• _Document segment_
--- START ---

Bush's tax medicine has surprise side effects

February 05, 1992|By Robert D. Hershey Jr. | Robert D. Hershey Jr.,New York Times News Service

WASHINGTON -- Like many medicines, the tax breaks proposed by the Bush administration to help nurse the economy back to health involve some temporary unpleasantness and annoying side effects.

President Bush's advisers hope these will be minimal -- though one substantial impact has already emerged.

Almost inevitably, when it became clear in late autumn that the president would need to propose an economic rescue package, speculation mounted that it probably would include an incentive for corporations to invest in modernization.

Mr. Bush proposed last week a 15 percent investment tax allowance for new equipment bought between Feb. 1 and Dec. 31.

The federal government repeatedly has provided such a temporary spur -- the latest version ended in 1986. As a result, business executives, expecting some kind of tax break this year, did the only rational thing, deferring modernization plans, and orders for manufactured durable goods tumbled at a 5 percent annual pace in December. That was the biggest monthly decline in more than a year.

"Companies were well aware of the proposal for tax relief in 1992, and this clearly seems to have caused a 'wait and see' reaction by business," said Michael P. Niemira, an economist at Mitsubishi Bank in New York. He said orders for January, too, "probably will remain depressed."

Then there are the various incentives for real estate, including the widely hailed 10 percent tax credit, up to $5,000, to encourage people who have not owned a home within the last three years to buy one. To get the credit, a sales contract must be signed this year, but the transaction may be completed as late as mid-1993.

Since the residential real estate market was slowly perking up for much of last year, aided by falling prices and interest rates, it is less clear that talk of an incentive has caused substantial deferrals.

Still, even though the plan would apply retroactively to home purchases, beginning Saturday, some buyers almost certainly will sit tight while Congress debates the president's proposal and while the real estate industry invents a way to turn the credit into an immediate benefit.

Such aid could help to meet a down payment, which for many first-time buyers is the biggest obstacle to a purchase.

Some real estate brokers say they fear a chilling effect on the market while people try to figure the financial possibilities.

--- END ---

Collected data:
--- START ---

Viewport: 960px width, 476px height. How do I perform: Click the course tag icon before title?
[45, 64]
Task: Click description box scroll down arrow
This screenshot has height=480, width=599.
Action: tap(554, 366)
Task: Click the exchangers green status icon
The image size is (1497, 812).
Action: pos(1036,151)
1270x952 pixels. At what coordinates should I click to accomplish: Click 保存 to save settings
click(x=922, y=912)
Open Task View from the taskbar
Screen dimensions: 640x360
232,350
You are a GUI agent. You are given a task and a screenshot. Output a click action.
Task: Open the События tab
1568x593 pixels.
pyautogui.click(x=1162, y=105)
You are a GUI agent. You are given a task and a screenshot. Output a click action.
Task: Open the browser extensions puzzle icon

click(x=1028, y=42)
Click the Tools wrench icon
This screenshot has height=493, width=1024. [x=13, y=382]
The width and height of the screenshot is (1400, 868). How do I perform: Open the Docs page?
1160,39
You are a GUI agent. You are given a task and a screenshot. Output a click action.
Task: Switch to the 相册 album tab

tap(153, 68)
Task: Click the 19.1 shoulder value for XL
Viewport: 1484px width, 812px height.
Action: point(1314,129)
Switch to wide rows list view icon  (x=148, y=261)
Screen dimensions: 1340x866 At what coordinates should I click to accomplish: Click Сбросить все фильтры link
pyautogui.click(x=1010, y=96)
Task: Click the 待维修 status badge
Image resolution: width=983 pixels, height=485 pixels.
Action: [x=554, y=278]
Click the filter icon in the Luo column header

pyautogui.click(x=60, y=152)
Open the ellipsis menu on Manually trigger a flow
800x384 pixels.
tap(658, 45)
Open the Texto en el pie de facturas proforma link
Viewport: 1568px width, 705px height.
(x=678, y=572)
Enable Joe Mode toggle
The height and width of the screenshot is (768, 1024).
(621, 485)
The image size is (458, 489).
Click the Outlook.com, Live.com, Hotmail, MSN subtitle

--- END ---

• _Actions to take_
• A. In the article on Bush's tax proposals, what allowance did Mr. Bush propose for new equipment, and for what purchase period?
• B. Resume the article on Bush's tax proposals, picking up after its final sentence.

• _Set of answers_
• A. A 15 percent investment tax allowance for new equipment bought between Feb. 1 and Dec. 31.

• B.
One sign that homebuyers are paying close attention to tax implications came in reports from real estate brokers of wild scrambles by buyers to defer until this week closings that had been scheduled for late January.

The investment allowance and the homebuyer credit both expire at the end of the year, a feature intended to spur early action, and distortions in activity could prove to be mostly a matter of shifting the time at which transactions occur.

One specific proposal, to abolish the tax exemption for certain kinds of annuities, has inspired a frenzy of buying by people wanting to get such annuities before Congress can act.

But some economists contend that putting any major tax proposal on the table introduces such general uncertainty that the economy could suffer damage that would not necessarily be made up.

Until, say, June or July, when the final outlines of legislation become clear, the proposals could delay economic revival, said Sung Won Sohn, head of an advisory panel of the American Bankers Association.

"It will actually depress economic conditions in the meantime," said Mr. Sohn, chief economist for Norwest Corp. in Minneapolis. "It's doing the opposite of what's intended."

Many in Washington, however, think a clear view of the legislation could emerge as early as March or even late this month.

But Mr. Sohn's view, shared by other members of his panel, is that the administration plan invites an election-year bidding war that could balloon the budget deficit, thereby frightening bond investors.

Indeed, interest rates on high-quality securities have already climbed in recent weeks by two-fifths of a percentage point from their lows, while rates on conventional mortgages have bounced back to 9 percent from a low of 8.25 percent.

The lowest mortgage rates in two decades set off a stampede to refinance, but there is no doubt that the market is also factoring in the risk that the competition to lavish benefits on voters could get out of control, as it did in 1981.

Other economists, however, are not as worried as Mr. Sohn is.

Irwin L. Kellner, chief economist for Chemical Banking Corp., acknowledges that although orders for durable goods were doubtless delayed in advance of the Bush plan, the economy should be little harmed either in coming weeks or for the rest of the year.

That is because business activity is weak and because of broad sympathy on Capitol Hill for many, perhaps most, of the president's proposals.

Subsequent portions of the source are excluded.